Raad's work has enjoyed international success this past year. Included in Documenta II, he also was selected for the 2002. Whitney Biennial, where he presented a multimedia artist's talk in which some of the questions were scripted beforehand for planted audience members, as were some of the answers. Given the seamlessness of Raad's self-presentation, in his performances and his prose, and the amount of control he exercises over every detail of the project's composition and dissemination--continually retitling and refiling the work, revising biographies and histories--it's not surprising that much of the recent critical attention has focused narrowly on the nature of its authorship. The main story is commonly understood to be the Atlas Group itself rather than a further elaboration of the various stories the documents tell.

The conceit, after all, is undeniably a part of the work's appeal. The forged institution is part of the legacy of Conceptual art and literary modernism, kin to Broodthaers's Museum and Borges's library. Thus, there's certainly a temptation with Raad's work to see its central issues--which I take to be authority and authenticity--almost exclusively as markers for a certain style of writing and making that is a little suspicious of those activities.

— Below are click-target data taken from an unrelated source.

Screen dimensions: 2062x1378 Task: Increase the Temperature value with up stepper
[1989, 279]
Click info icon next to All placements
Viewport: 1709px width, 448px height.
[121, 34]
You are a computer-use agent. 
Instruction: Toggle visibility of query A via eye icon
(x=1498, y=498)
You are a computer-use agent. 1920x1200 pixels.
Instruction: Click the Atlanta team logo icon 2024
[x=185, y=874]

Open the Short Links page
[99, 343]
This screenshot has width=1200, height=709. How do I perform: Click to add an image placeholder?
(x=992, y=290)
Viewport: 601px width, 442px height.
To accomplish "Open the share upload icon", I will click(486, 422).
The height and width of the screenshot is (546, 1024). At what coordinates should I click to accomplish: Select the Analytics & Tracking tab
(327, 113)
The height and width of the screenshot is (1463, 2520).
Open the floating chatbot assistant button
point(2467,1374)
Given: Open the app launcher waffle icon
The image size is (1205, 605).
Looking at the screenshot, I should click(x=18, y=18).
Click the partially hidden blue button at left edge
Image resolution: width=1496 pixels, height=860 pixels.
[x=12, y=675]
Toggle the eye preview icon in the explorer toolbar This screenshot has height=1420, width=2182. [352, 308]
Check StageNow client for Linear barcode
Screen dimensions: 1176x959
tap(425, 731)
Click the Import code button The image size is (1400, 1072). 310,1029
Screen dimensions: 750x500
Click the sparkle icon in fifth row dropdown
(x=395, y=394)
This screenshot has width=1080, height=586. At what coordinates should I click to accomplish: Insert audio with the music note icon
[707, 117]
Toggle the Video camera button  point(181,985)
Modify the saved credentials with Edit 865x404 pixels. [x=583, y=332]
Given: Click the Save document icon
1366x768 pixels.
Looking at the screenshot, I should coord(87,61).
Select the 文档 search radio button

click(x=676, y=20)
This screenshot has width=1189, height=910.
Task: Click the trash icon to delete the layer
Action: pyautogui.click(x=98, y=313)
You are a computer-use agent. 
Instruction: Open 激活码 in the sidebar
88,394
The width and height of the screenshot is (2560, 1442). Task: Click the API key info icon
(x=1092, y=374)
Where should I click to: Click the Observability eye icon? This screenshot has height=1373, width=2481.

The other critical temptation is to assert that the work, grounded in the realities of violence, the Middle East, and geopolitics, is an emanation of the really real, where authority and authenticity are taken for granted. Even if the prospect of a native Arab perspective is seductively urgent given the historical events of the past couple of years, this reading seems a little less plausible. To be sure, the Lebanese wars gave rise to the Atlas Group's various projects but we're also meant to see the wars as somehow participants in the constantly expanding collective of the Atlas Group. To take its foundations down to the real (politics, war, violence) or to the imaginary (Conceptual art, literature) seems just another way of asking, Who's really responsible for the Atlas Group? Another, maybe more useful question is, Who is the Atlas Group responsible to?